=== Цитируемый текст ===

21 Декабря. Не уехал в деревню — тут остался, в аду.
Посещение Тат. Вас. Майской: догорает закат.
Настоящая буржуазия и что под этим словом теперь.
А мои спутники по «Воле Народа» — истинные мещане.
Я отвечал: — Тем хуже мещанство, но Адам, который занял землю и устроился благополучно, — мещанин настоящий. И второй Адам пришел, когда земля занята, — кто из них лучше?
Разрешение — страдал второй Адам — вопрос насыщения его, а не духа.
«Вопрос о мерах к ослаблению роста революционного движения дошел даже до палаты лордов и вызвал здесь чрезвычайно любопытные дебаты» («Новая Жизнь», № 207).
На улице метель. После двенадцати, когда потухло электричество, мы зажгли купленную в монастырском подворье восковую свечу и продолжали беседу.
Упрекали меня, что я написал: «Русский народ погубил цвет свой, бросил крест свой и присягнул князю тьмы Аваддону».
— Аваддон, — говорили, — это дух мещанства, корысти, а русский народ глубоко страдает, лица рабочих и солдат — это лица больных, тут убийство, и покаяние, и всё — только не лоснящееся благополучие духа тьмы. Черту русский человек не переходил.
Начался длинный спор. Большинство было против меня, и посетитель, самый прямой человек, сказал:
— Да, я думаю тоже, что черты русский человек не переходил и во всех своих гадостях он может покаяться. Найдется выход.
Вздохнув, кто-то сказал:
— Да, тяжело быть палачом в стране, где многие святыни созданы разбойниками.
На это простой человек из чайной сказал:
— Русскому человеку нужно пуп от Бога отрезать [316], тогда все и определится: на одной стороне будет добро, на другой зло. А пока будет Бог, все будет путаться. — Подумав, он прибавил: — Когда пуп отрежете от Бога, то человек будет заключен в себе и разбойнику тогда выхода не будет к нам через «тот свет»: тогда разбойнику голову отрубить будет очень просто.
Мы спросили, каким же способом русскому человеку можно пуп от Бога отрезать.
И раздумчивый человек на это нам так ответил:
— Тут не нужно стараться: когда наперекор идешь, то еще больше в божественном вязнешь. Способ дан: пойдут от немцев дешевые ситцы, и всякая штука, и ученье для выгоды, и расчет жизни — так само собой и отрежется пуп, и человек будет заключен, выхода ему не будет.

=== Исходные данные ===

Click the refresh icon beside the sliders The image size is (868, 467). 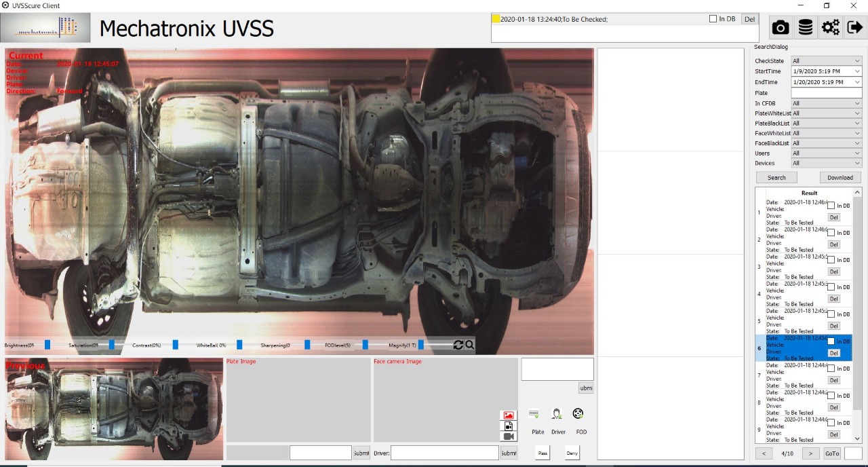(458, 345)
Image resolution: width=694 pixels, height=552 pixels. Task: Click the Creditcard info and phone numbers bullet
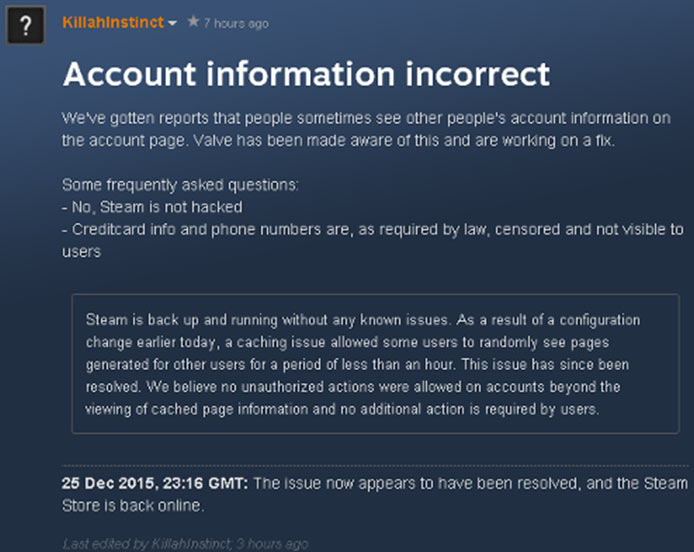pos(373,240)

===

■ Задание
Перепишите слово в слово отрывок из цитируемого текста, начиная со слов «Начался длинный спор.» и продолжая вплоть до слов «от Бога отрезать.».

■ Решение
Начался длинный спор. Большинство было против меня, и посетитель, самый прямой человек, сказал:
— Да, я думаю тоже, что черты русский человек не переходил и во всех своих гадостях он может покаяться. Найдется выход.
Вздохнув, кто-то сказал:
— Да, тяжело быть палачом в стране, где многие святыни созданы разбойниками.
На это простой человек из чайной сказал:
— Русскому человеку нужно пуп от Бога отрезать [316], тогда все и определится: на одной стороне будет добро, на другой зло. А пока будет Бог, все будет путаться. — Подумав, он прибавил: — Когда пуп отрежете от Бога, то человек будет заключен в себе и разбойнику тогда выхода не будет к нам через «тот свет»: тогда разбойнику голову отрубить будет очень просто.
Мы спросили, каким же способом русскому человеку можно пуп от Бога отрезать.